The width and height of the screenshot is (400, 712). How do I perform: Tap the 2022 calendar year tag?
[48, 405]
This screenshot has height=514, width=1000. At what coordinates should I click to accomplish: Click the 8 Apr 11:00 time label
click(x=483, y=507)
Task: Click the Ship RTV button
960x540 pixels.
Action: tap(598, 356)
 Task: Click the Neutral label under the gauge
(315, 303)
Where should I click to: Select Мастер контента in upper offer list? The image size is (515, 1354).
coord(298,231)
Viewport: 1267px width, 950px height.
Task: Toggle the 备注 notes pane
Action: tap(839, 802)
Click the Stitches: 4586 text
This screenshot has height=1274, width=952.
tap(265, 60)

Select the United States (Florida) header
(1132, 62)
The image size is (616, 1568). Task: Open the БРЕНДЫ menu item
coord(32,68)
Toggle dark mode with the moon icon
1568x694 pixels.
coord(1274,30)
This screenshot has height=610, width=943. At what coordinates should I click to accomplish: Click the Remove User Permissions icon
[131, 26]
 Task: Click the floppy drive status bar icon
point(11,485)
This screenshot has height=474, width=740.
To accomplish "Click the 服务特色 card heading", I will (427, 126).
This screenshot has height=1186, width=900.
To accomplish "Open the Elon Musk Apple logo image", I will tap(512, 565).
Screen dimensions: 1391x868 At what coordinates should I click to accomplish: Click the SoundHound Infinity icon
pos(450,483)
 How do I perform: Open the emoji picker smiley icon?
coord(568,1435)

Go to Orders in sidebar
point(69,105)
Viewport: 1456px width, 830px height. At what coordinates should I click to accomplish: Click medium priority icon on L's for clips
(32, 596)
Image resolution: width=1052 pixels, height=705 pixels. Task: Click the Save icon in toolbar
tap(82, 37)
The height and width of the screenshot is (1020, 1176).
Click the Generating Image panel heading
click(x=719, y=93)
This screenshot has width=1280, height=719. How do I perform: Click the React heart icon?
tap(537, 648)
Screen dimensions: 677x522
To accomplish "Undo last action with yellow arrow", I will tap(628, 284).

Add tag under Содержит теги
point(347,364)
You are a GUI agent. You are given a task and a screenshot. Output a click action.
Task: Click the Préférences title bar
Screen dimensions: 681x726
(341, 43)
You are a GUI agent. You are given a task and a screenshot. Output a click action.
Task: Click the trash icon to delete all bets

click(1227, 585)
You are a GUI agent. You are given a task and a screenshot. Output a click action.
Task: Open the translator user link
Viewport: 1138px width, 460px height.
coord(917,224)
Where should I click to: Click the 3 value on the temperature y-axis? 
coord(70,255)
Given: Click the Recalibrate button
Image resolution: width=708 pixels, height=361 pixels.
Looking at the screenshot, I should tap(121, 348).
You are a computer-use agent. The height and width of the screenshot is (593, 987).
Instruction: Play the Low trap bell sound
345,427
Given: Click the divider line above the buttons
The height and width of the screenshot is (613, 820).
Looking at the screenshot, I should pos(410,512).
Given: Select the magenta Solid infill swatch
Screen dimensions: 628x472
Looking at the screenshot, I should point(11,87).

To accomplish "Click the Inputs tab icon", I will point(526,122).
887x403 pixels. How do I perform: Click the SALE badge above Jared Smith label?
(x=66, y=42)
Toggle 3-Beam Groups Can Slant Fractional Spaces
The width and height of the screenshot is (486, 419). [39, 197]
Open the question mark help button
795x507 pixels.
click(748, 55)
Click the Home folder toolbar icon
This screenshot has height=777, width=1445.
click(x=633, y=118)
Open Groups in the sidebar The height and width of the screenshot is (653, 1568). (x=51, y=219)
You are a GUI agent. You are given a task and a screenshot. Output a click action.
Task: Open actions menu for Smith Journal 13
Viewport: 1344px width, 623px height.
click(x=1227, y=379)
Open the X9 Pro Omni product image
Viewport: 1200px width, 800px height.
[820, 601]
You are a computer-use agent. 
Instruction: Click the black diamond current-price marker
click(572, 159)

..............................

▶ **TASK INSTRUCTIONS**
Repeat the data word for word, leaving out no line.

▶ **RESULT**
The width and height of the screenshot is (400, 712). How do I perform: Tap the 2022 calendar year tag?
[48, 405]
This screenshot has height=514, width=1000. At what coordinates should I click to accomplish: Click the 8 Apr 11:00 time label
click(x=483, y=507)
Task: Click the Ship RTV button
960x540 pixels.
Action: tap(598, 356)
 Task: Click the Neutral label under the gauge
(315, 303)
Where should I click to: Select Мастер контента in upper offer list? The image size is (515, 1354).
coord(298,231)
Viewport: 1267px width, 950px height.
Task: Toggle the 备注 notes pane
Action: tap(839, 802)
Click the Stitches: 4586 text
This screenshot has height=1274, width=952.
tap(265, 60)

Select the United States (Florida) header
(1132, 62)
The image size is (616, 1568). Task: Open the БРЕНДЫ menu item
coord(32,68)
Toggle dark mode with the moon icon
1568x694 pixels.
coord(1274,30)
This screenshot has height=610, width=943. At what coordinates should I click to accomplish: Click the Remove User Permissions icon
[131, 26]
 Task: Click the floppy drive status bar icon
point(11,485)
This screenshot has height=474, width=740.
To accomplish "Click the 服务特色 card heading", I will (427, 126).
This screenshot has height=1186, width=900.
To accomplish "Open the Elon Musk Apple logo image", I will tap(512, 565).
Screen dimensions: 1391x868 At what coordinates should I click to accomplish: Click the SoundHound Infinity icon
pos(450,483)
 How do I perform: Open the emoji picker smiley icon?
coord(568,1435)

Go to Orders in sidebar
point(69,105)
Viewport: 1456px width, 830px height. At what coordinates should I click to accomplish: Click medium priority icon on L's for clips
(32, 596)
Image resolution: width=1052 pixels, height=705 pixels. Task: Click the Save icon in toolbar
tap(82, 37)
The height and width of the screenshot is (1020, 1176).
Click the Generating Image panel heading
click(x=719, y=93)
This screenshot has width=1280, height=719. How do I perform: Click the React heart icon?
tap(537, 648)
Screen dimensions: 677x522
To accomplish "Undo last action with yellow arrow", I will tap(628, 284).

Add tag under Содержит теги
point(347,364)
You are a GUI agent. You are given a task and a screenshot. Output a click action.
Task: Click the Préférences title bar
Screen dimensions: 681x726
(341, 43)
You are a GUI agent. You are given a task and a screenshot. Output a click action.
Task: Click the trash icon to delete all bets

click(1227, 585)
You are a GUI agent. You are given a task and a screenshot. Output a click action.
Task: Open the translator user link
Viewport: 1138px width, 460px height.
coord(917,224)
Where should I click to: Click the 3 value on the temperature y-axis? 
coord(70,255)
Given: Click the Recalibrate button
Image resolution: width=708 pixels, height=361 pixels.
Looking at the screenshot, I should tap(121, 348).
You are a computer-use agent. The height and width of the screenshot is (593, 987).
Instruction: Play the Low trap bell sound
345,427
Given: Click the divider line above the buttons
The height and width of the screenshot is (613, 820).
Looking at the screenshot, I should pos(410,512).
Given: Select the magenta Solid infill swatch
Screen dimensions: 628x472
Looking at the screenshot, I should point(11,87).

To accomplish "Click the Inputs tab icon", I will point(526,122).
887x403 pixels. How do I perform: Click the SALE badge above Jared Smith label?
(x=66, y=42)
Toggle 3-Beam Groups Can Slant Fractional Spaces
The width and height of the screenshot is (486, 419). [39, 197]
Open the question mark help button
795x507 pixels.
click(748, 55)
Click the Home folder toolbar icon
This screenshot has height=777, width=1445.
click(x=633, y=118)
Open Groups in the sidebar The height and width of the screenshot is (653, 1568). (x=51, y=219)
You are a GUI agent. You are given a task and a screenshot. Output a click action.
Task: Open actions menu for Smith Journal 13
Viewport: 1344px width, 623px height.
click(x=1227, y=379)
Open the X9 Pro Omni product image
Viewport: 1200px width, 800px height.
[820, 601]
You are a computer-use agent. 
Instruction: Click the black diamond current-price marker
click(572, 159)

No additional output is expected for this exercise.